• [Written exercise]: Convert every line of the entries below into a JSON list of strings, one string per line, leaving out blank lines.

• [Material supplied]:
(begin)

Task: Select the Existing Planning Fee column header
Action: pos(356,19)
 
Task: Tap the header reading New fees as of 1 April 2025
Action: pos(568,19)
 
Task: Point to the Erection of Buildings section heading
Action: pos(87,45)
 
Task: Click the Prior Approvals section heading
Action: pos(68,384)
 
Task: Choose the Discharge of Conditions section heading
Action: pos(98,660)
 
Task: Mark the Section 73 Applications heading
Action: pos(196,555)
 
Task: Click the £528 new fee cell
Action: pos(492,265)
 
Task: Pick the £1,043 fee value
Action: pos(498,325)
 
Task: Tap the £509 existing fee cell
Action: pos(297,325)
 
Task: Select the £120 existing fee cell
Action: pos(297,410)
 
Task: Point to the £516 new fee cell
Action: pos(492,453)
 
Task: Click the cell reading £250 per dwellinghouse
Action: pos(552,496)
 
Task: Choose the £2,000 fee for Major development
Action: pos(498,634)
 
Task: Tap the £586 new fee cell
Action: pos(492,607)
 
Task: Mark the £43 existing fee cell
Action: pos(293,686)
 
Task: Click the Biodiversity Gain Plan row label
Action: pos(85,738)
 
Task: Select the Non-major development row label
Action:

(end)

• [Output of the task]:
[
  "Task: Select the Existing Planning Fee column header",
  "Action: pos(356,19)",
  "Task: Tap the header reading New fees as of 1 April 2025",
  "Action: pos(568,19)",
  "Task: Point to the Erection of Buildings section heading",
  "Action: pos(87,45)",
  "Task: Click the Prior Approvals section heading",
  "Action: pos(68,384)",
  "Task: Choose the Discharge of Conditions section heading",
  "Action: pos(98,660)",
  "Task: Mark the Section 73 Applications heading",
  "Action: pos(196,555)",
  "Task: Click the £528 new fee cell",
  "Action: pos(492,265)",
  "Task: Pick the £1,043 fee value",
  "Action: pos(498,325)",
  "Task: Tap the £509 existing fee cell",
  "Action: pos(297,325)",
  "Task: Select the £120 existing fee cell",
  "Action: pos(297,410)",
  "Task: Point to the £516 new fee cell",
  "Action: pos(492,453)",
  "Task: Click the cell reading £250 per dwellinghouse",
  "Action: pos(552,496)",
  "Task: Choose the £2,000 fee for Major development",
  "Action: pos(498,634)",
  "Task: Tap the £586 new fee cell",
  "Action: pos(492,607)",
  "Task: Mark the £43 existing fee cell",
  "Action: pos(293,686)",
  "Task: Click the Biodiversity Gain Plan row label",
  "Action: pos(85,738)",
  "Task: Select the Non-major development row label",
  "Action:"
]